Further Microsoft Patents: Is the Windows Phone back on?

I have mentioned a couple of times that  keeping an eye on patent applications filed by Microsoft can give you a glimpse of things to come. Much like the surface book series was preempted by the key technologies patented, there is now more patent applications for the much debated  Microsoft mobile terminal (sometimes referred to by the internal (?) project name Courier). A good summery in Arsthecnica, showing more and more of the expected device.

A true physical “man in the middle” attack

There has been known weaknesses with the various key less entry solutions among cat manufacturers, the debacle on the system used by JEEP springs to mind. Now we see a weakness in the Mercedes Benz solution. In a video released by the West Midlands Police in the UK we see thieves sniffing out the key code from the key inside of the house, and then transfers it to a sender by the car to open and start the car. Time to look at at NFC blocking key storage I suppose.

Digital Identities – an distributed approach

Traditional Digital identity schemes,  such as the X509 certificate approach and similar, has always carried  substantial overhead and cost to reach non-repudiation. With the explosion of distributed ledgers in areas such as digital currencies and the current reluctance by consumers on using IOT solutions due to privacy and security issues there is a need for an alternative. The Sovrin foundation has taken this and have made an “Self-Sovereign” Identity solution. Based on open-source distributed ledger technology this approach has a lot of potential, in particular in the theoretical ability to self manage devices and their trust relationships. The illustration here shows how this works in the real world.

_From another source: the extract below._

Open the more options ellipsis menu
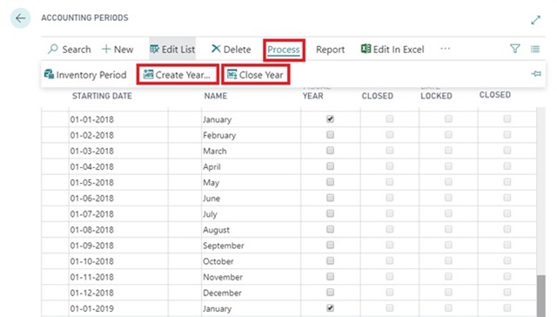557x317 pixels. pos(445,49)
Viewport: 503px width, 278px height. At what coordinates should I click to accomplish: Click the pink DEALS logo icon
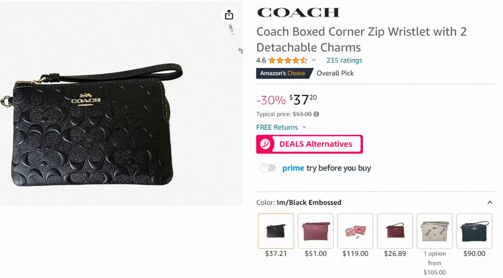tap(266, 144)
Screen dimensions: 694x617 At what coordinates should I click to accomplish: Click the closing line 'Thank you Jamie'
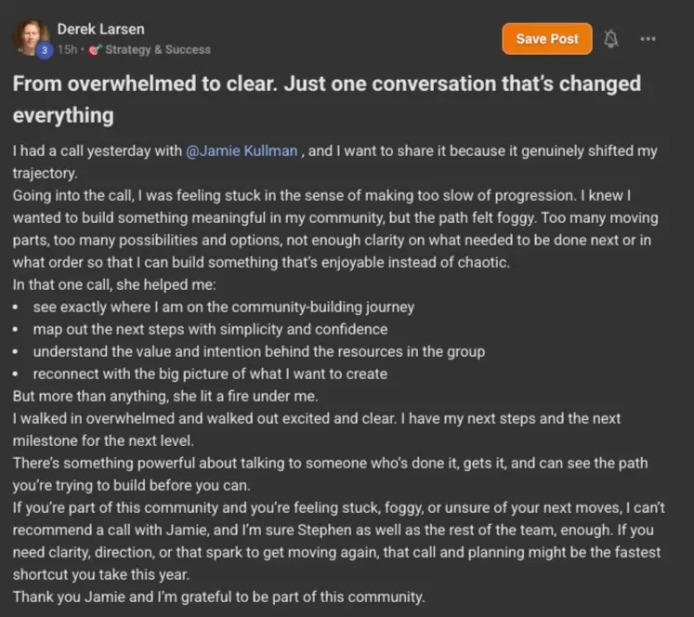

Mass Surveillance is alive and kicking

Amazon S3 buckets belonging to American inteligense have been found open to the public by researchers from the Upguard Cyber Risk Team. 3 buckets,  “centcom-backup,” “centcom-archive,” and “pacom-archive”  (Centcom = American Military Central Command, Pacom = American Pacific command) represents 8 years of Social Media scraping with up to 1.8 Billion posts collected. Posts, users, IP numbers, password hashes etc all collected. Clues left leads to some information on the vendors involved and the tools used to analyze the data. Remember: nothing is private on Internet!